Cette histoire d'amitié repose sur une évolution un peu classique avec d'abord un peu de méfiance puis vite de l'attachement et enfin un certain ressort dramatique qui procure un fort sentiment de bienveillance autour du nouveau roman graphique de
Jen Wang. Une structure prévisible mais qui n'enlève rien à la densité du sujet.
Cette histoire d'amitié est sans doute moins percutante graphiquement que celle du Prince et la couturière mais elle est aussi plus intimiste, l'autrice s'inspirant d'un événement pénible de son enfance. Événement qui a sans doute forgé sa carrière d'artiste comme elle le souligne dans la postface de cet album.

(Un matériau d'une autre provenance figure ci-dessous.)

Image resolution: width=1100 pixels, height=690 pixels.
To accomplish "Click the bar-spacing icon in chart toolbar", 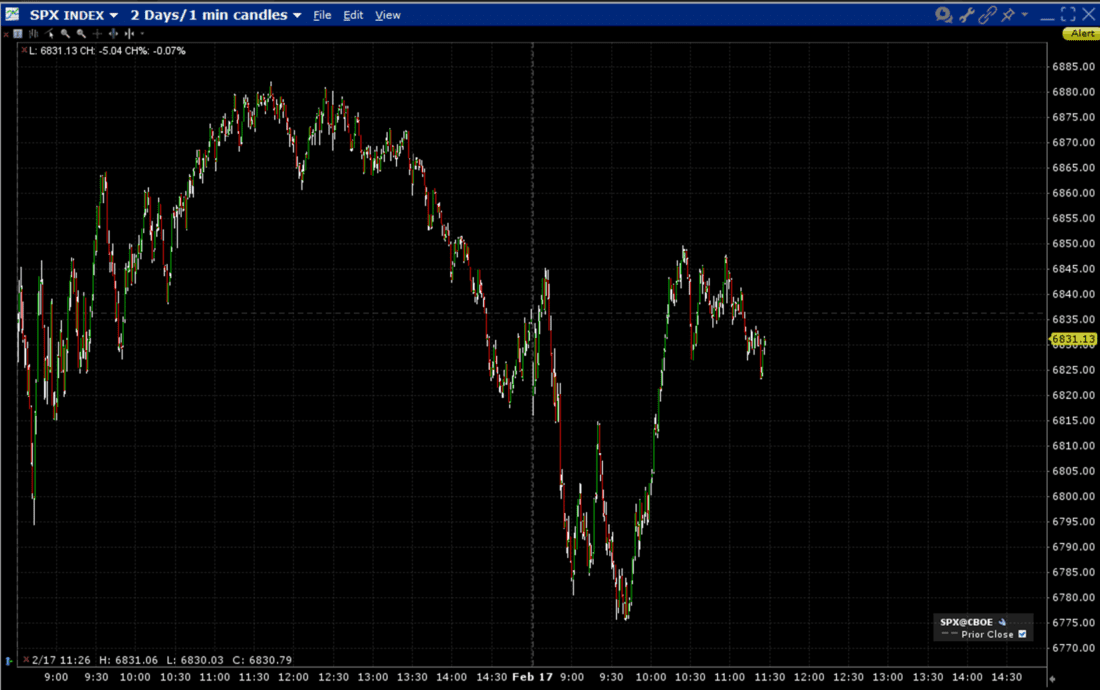I will pyautogui.click(x=113, y=33).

Ce dernier roman graphique est donc porté sur un élan plus intimiste et moins "merveilleux " que son précédent succès. J'ai trouvé également son dessin un poil plus sobre avec moins de séquences "spectaculaires". Pour autant, cela n'enlève rien à la qualité de cet album tout en maturité qui se heurte à la réalité avec tolérance et bienveillance.
Par contre, le style de
Jen Wang demeure toujours aussi lumineux.
Sans se noyer dans du trait détaillé, l'autrice préfère privilégier la clarté des dialogues, du regards, des échanges silencieux ou non entre ses personnages dans des décors souvent simples mais symboliques.
Moins étoffé que dans
le prince et la couturière, le cadre est ici un huit-clos libéré symbolisé au sein d'une communauté asiatique avec deux familles qui se voisinent : la famille de Christine et leur pavillon classique américain et celle de Moon et de sa maman qui résident dans la petite maisonnette juste en face gracieusement louée par les parents de Christine.
Ce cadre renforce la relation entre ces deux fillettes que tout oppose : la petite fille sage et musicienne et la petite fille un peu plus bohème, fan de kpop.
Jen Wang exploite ce cadre avec intelligence. Elle nous réserve quelques surprises comme une magnifique séquence dans un observatoire, un lieu à même de rendre justice à la rêverie des jeunes esprits. C'est simple, nous sommes dans du roman graphique aéré et agréable pour la rétine qui ne vient jamais nous étouffer.
Pour moi, ce titre est un titre idéal pour le public ado capable de leur proposer une histoire forte, mature comme un roman d'apprentissage tout en donnant de l'espoir et de la rêverie.
Plus intimiste et "réelle" que son précédent livre,
Jen Wang retrace une ici une belle histoire d'amitié autour d'une adolescence entre rêverie et pragmatisme. Même si la structure est un peu plus soutenue et classique, le lecteur retrouvera avec plaisir ses instances de grâce et de bienveillance qui animent l'oeuvre de
Jen Wang, une autrice sino-américaine dont le travail mérité d'être découvert pour tous les âges.